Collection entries

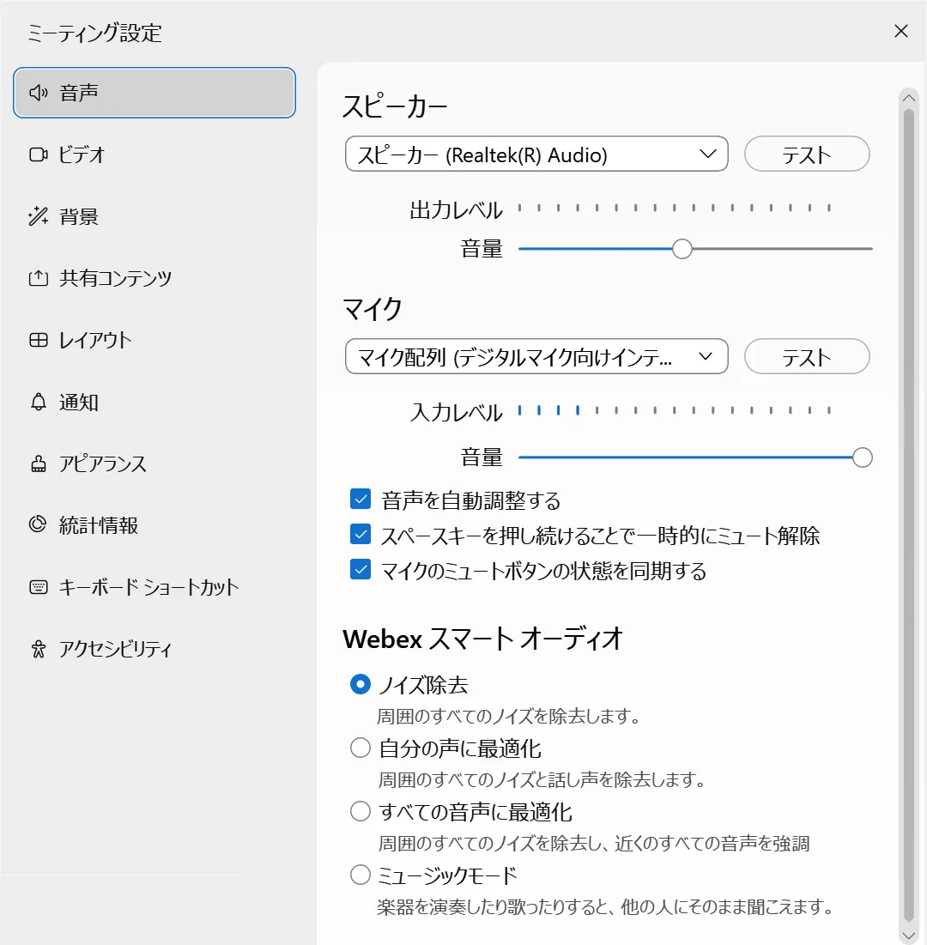This screenshot has width=927, height=945.
Task: Toggle スペースキー一時的にミュート解除 checkbox
Action: [x=361, y=536]
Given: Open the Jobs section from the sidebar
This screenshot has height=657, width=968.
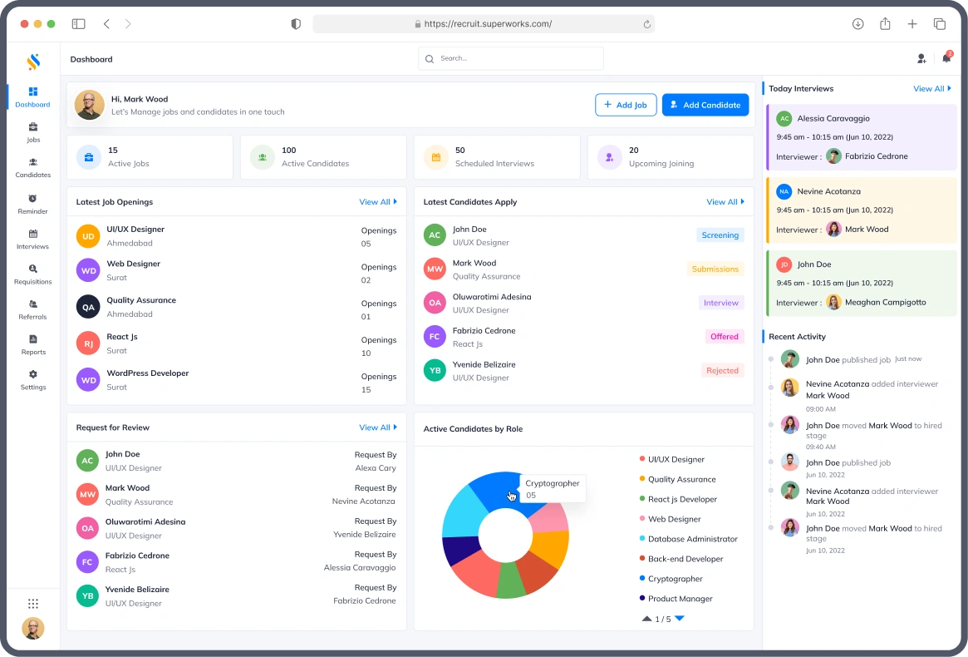Looking at the screenshot, I should (32, 133).
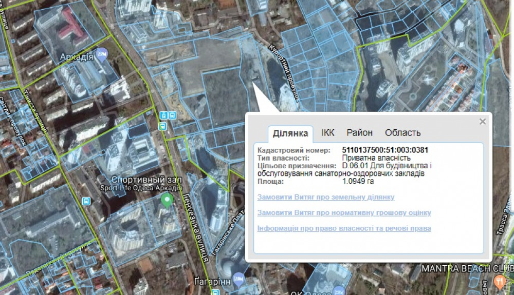
Task: Click the green Sport Life location pin
Action: click(167, 200)
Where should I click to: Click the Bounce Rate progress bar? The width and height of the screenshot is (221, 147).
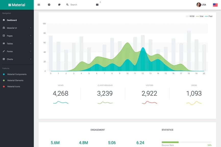[186, 142]
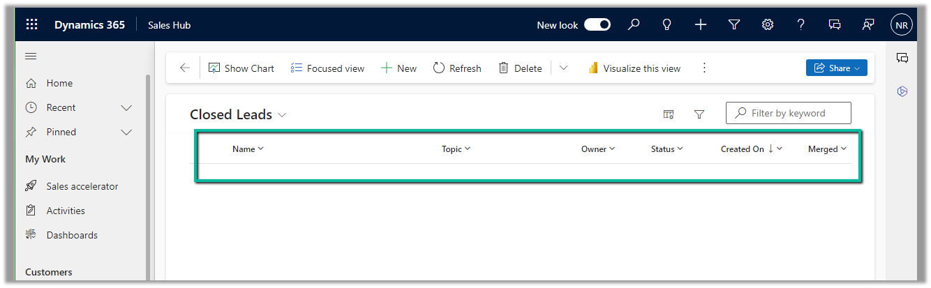The height and width of the screenshot is (288, 931).
Task: Toggle the New look switch
Action: (x=597, y=24)
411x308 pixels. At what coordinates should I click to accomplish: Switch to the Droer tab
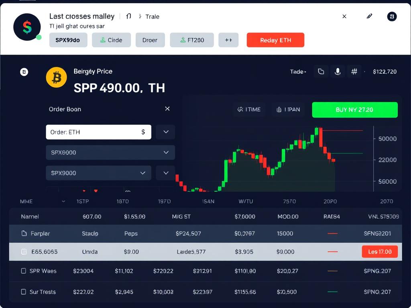pyautogui.click(x=150, y=40)
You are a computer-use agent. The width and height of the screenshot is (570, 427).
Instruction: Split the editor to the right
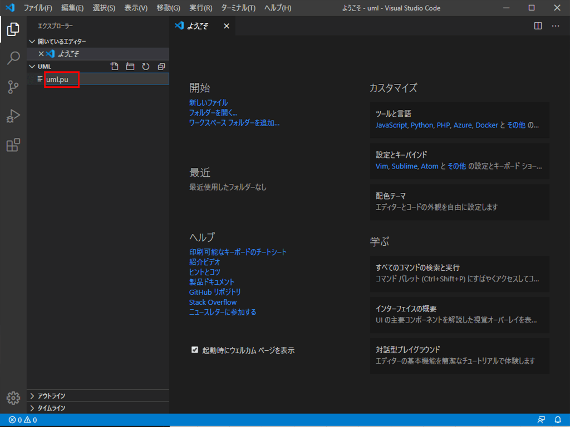[x=538, y=26]
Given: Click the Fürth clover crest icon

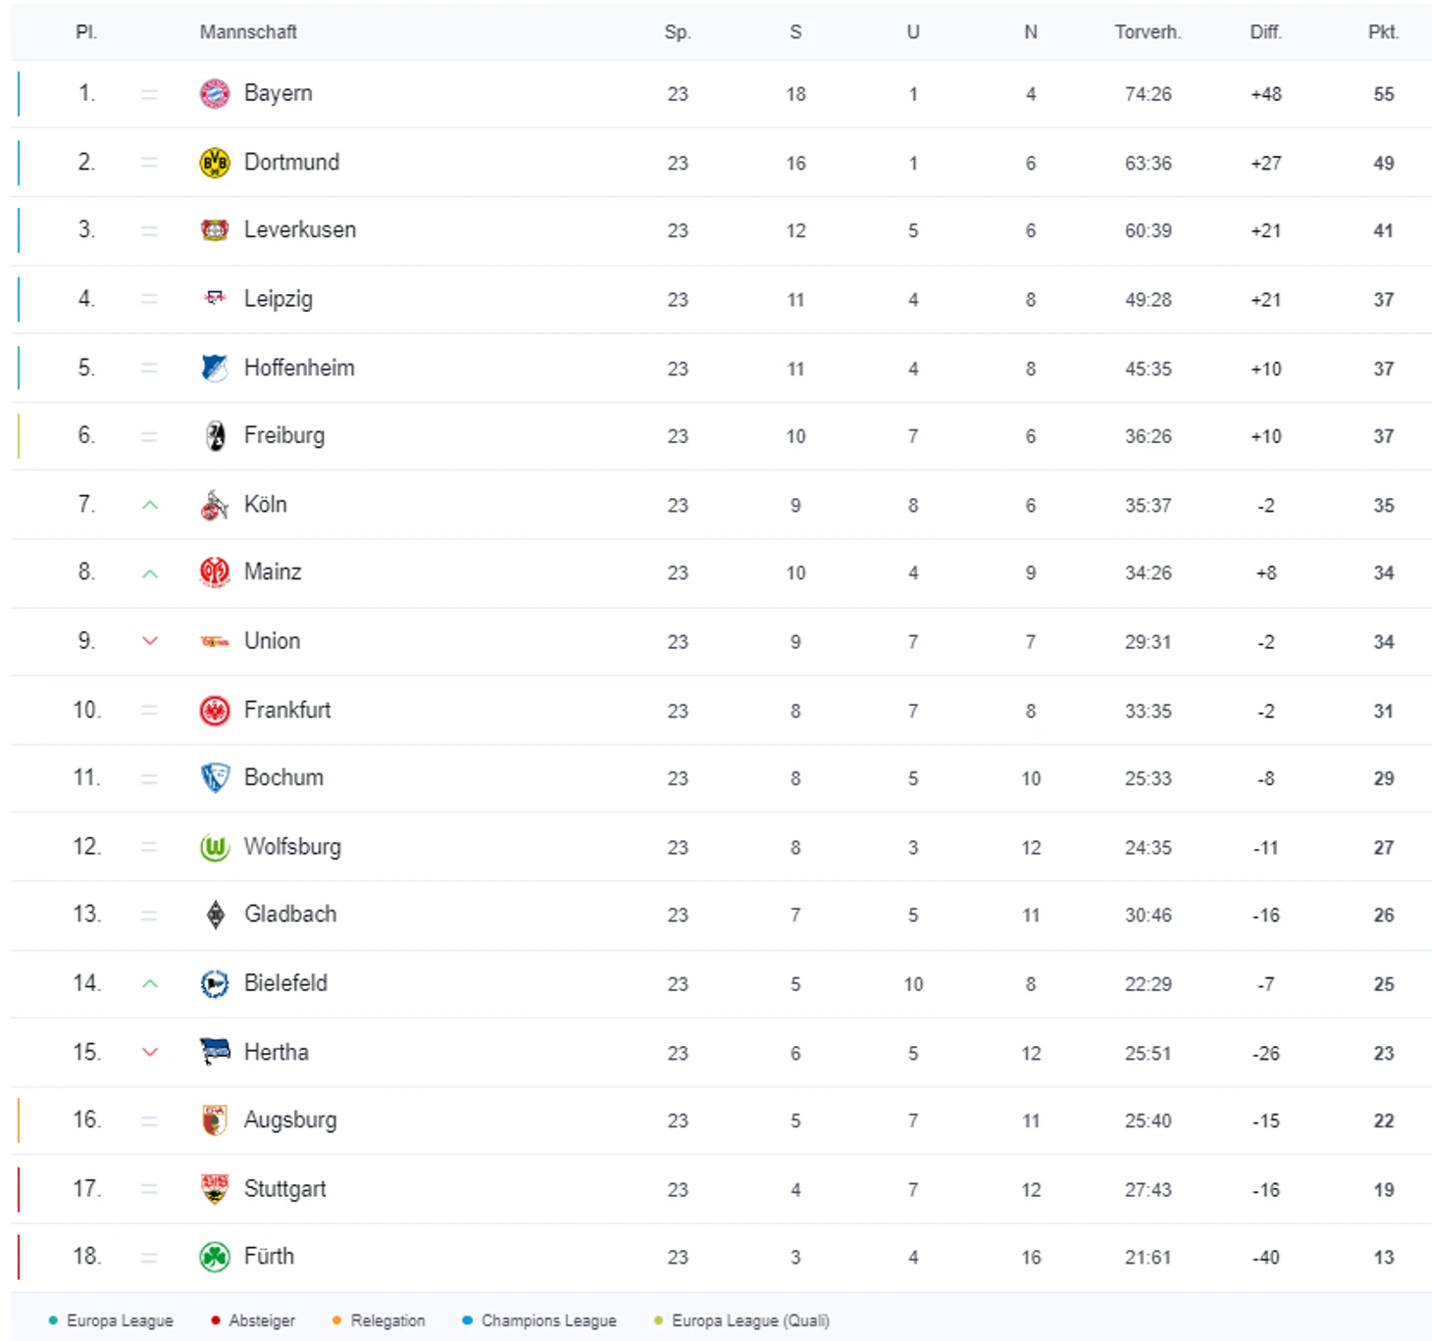Looking at the screenshot, I should (x=215, y=1257).
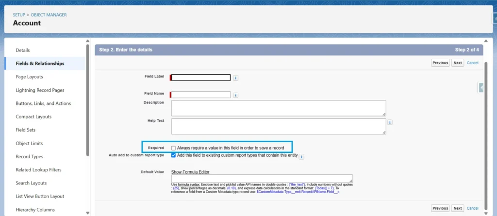
Task: Cancel the wizard using top Cancel link
Action: point(472,63)
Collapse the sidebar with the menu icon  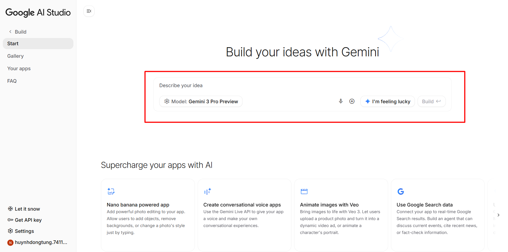tap(89, 11)
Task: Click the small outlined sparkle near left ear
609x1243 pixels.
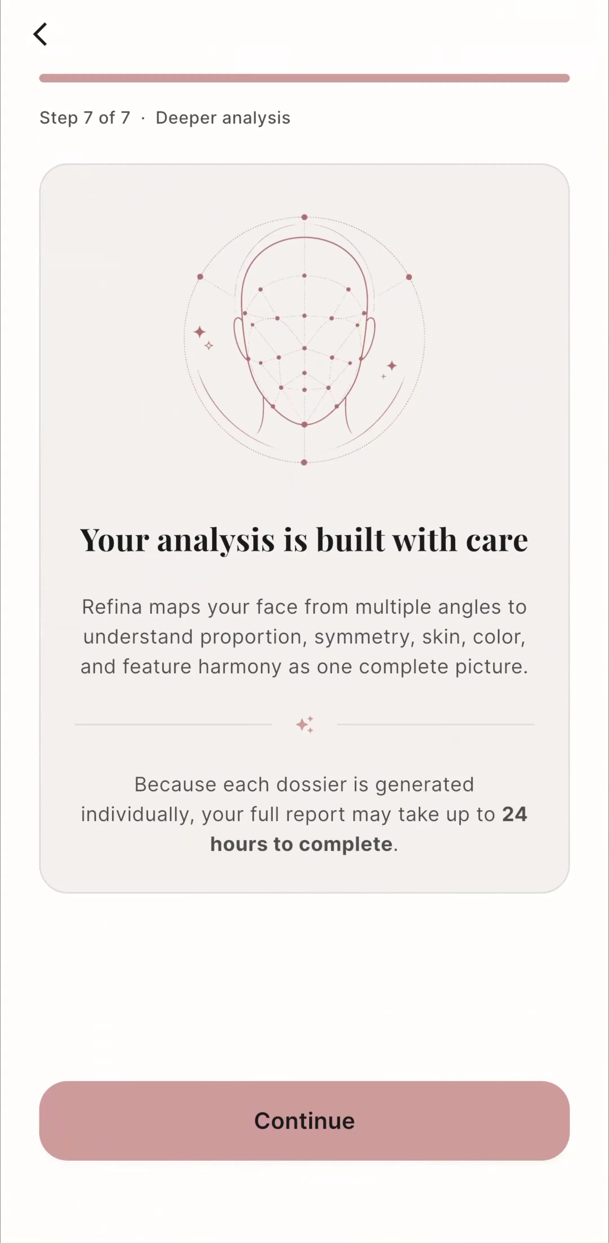Action: [x=209, y=345]
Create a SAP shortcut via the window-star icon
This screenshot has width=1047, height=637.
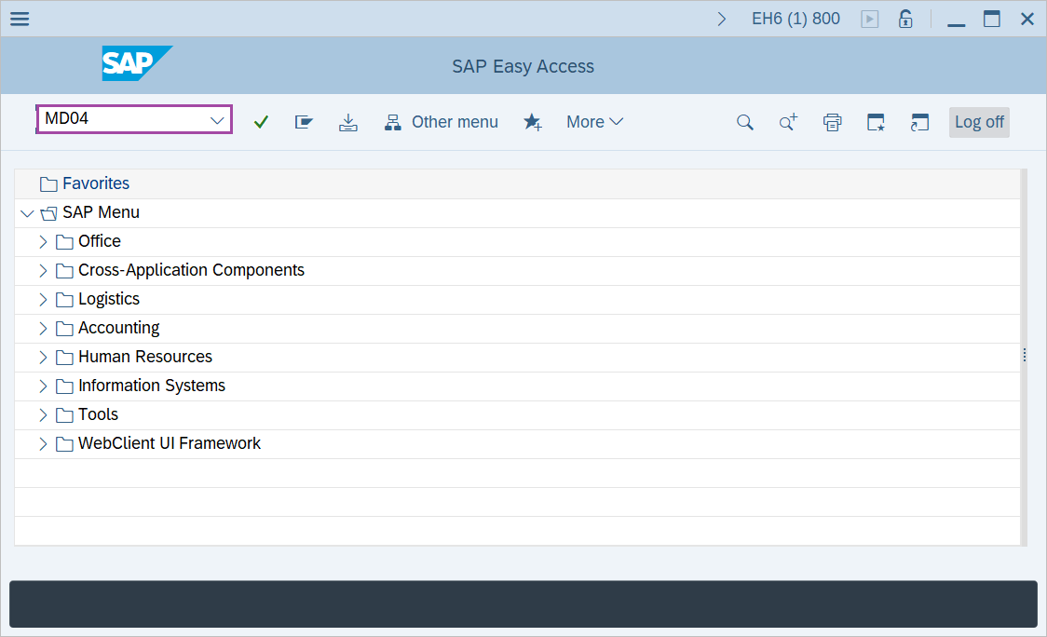click(876, 122)
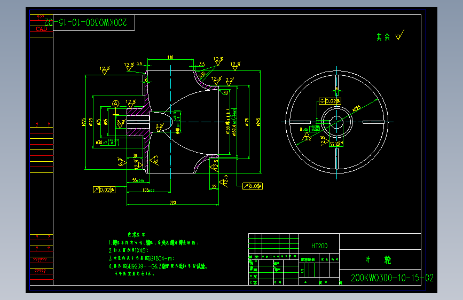Screen dimensions: 463x300
Task: Click technical note line with GB9239 G6.3
Action: (158, 266)
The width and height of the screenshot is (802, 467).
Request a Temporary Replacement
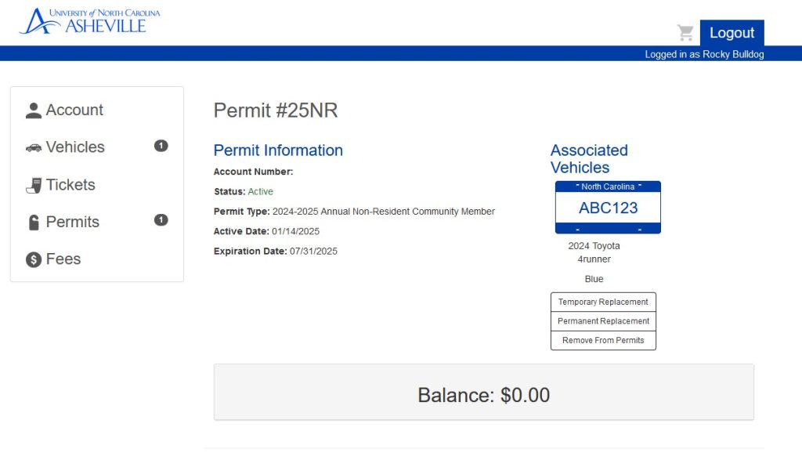pos(603,302)
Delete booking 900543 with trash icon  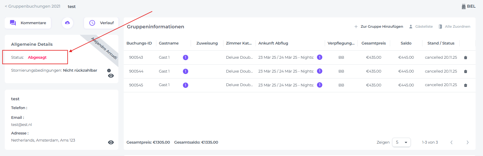tap(466, 58)
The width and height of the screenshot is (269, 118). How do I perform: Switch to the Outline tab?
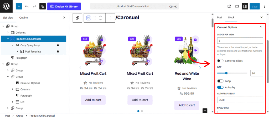coord(23,18)
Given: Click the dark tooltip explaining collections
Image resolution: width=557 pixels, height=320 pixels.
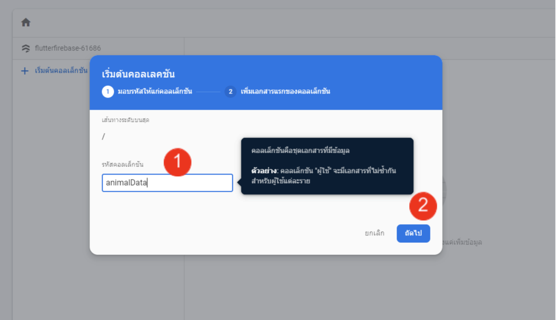Looking at the screenshot, I should 326,166.
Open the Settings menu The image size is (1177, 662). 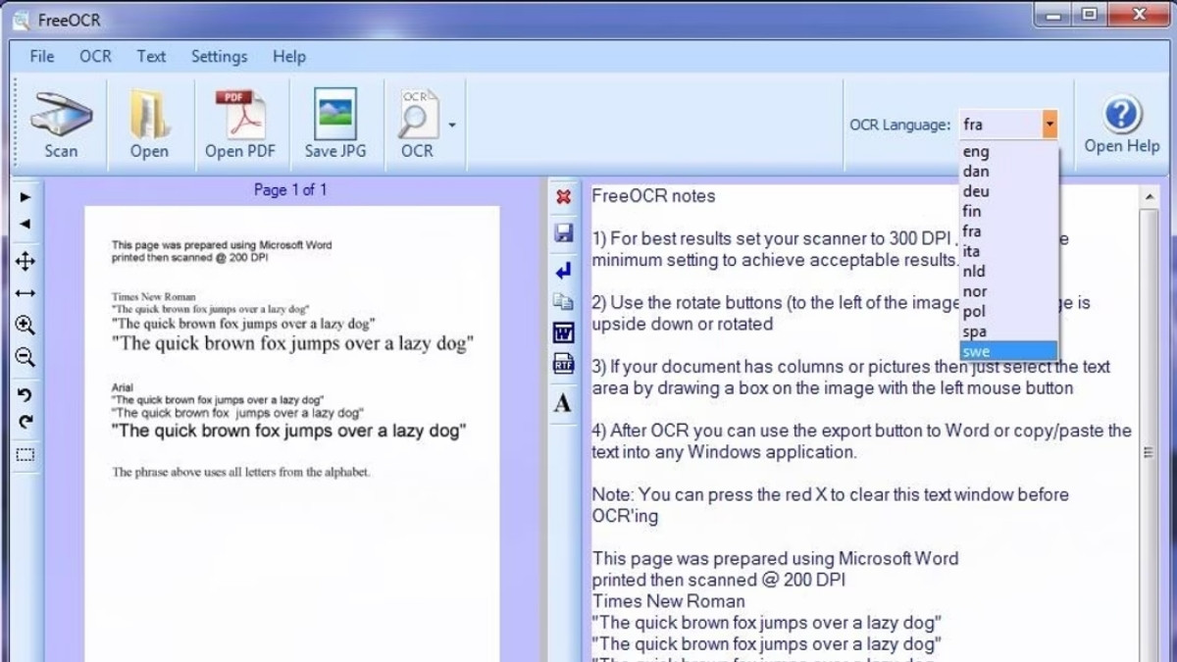click(x=219, y=56)
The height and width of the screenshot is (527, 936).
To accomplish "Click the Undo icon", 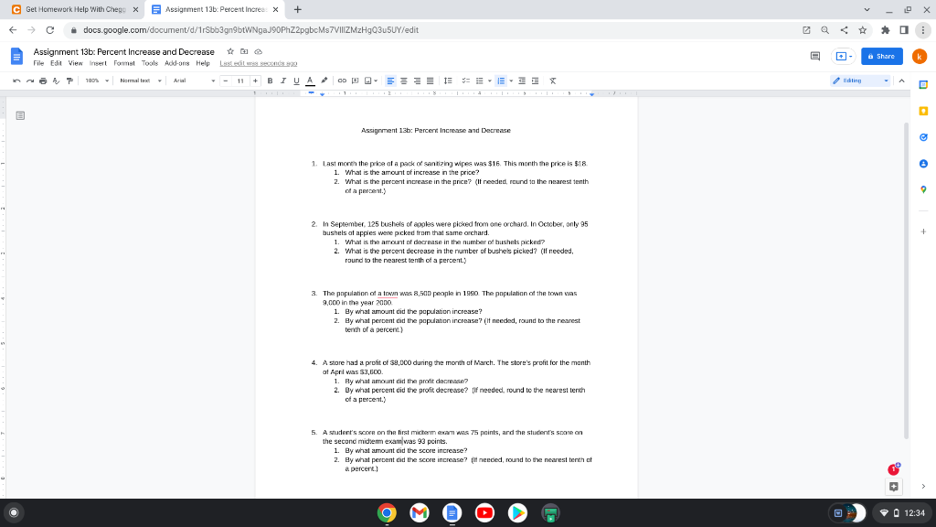I will click(16, 81).
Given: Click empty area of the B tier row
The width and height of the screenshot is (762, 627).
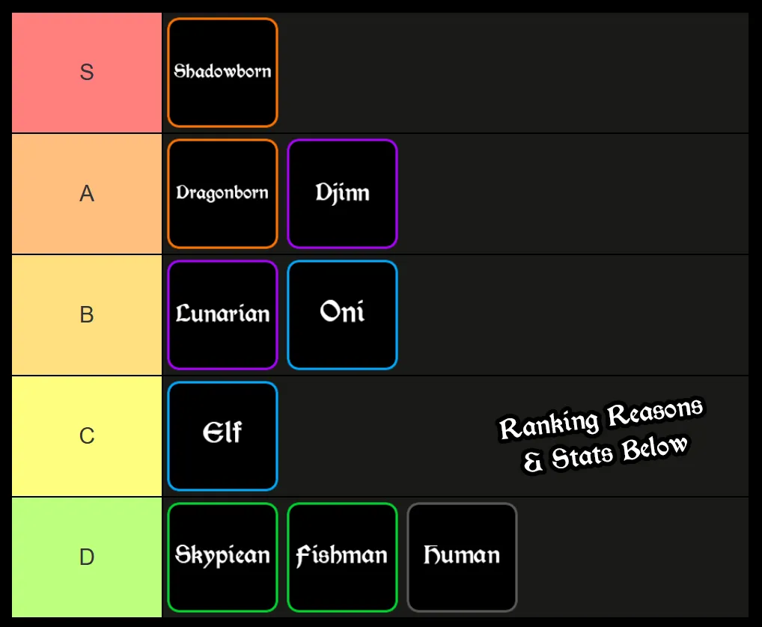Looking at the screenshot, I should tap(569, 315).
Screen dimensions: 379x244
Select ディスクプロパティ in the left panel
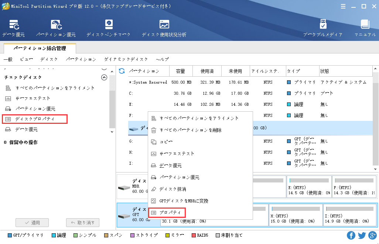pos(35,119)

__Action item__.
Write out the line that contains "Given: Click empty area of the B tier row" and every line after it to the end of the data, exactly as they stand. Omit the pictures.

__Solution to this problem__.
Given: Click empty area of the B tier row
The width and height of the screenshot is (762, 627).
Looking at the screenshot, I should tap(569, 315).
Screen dimensions: 379x244
Select ディスクプロパティ in the left panel
pos(35,119)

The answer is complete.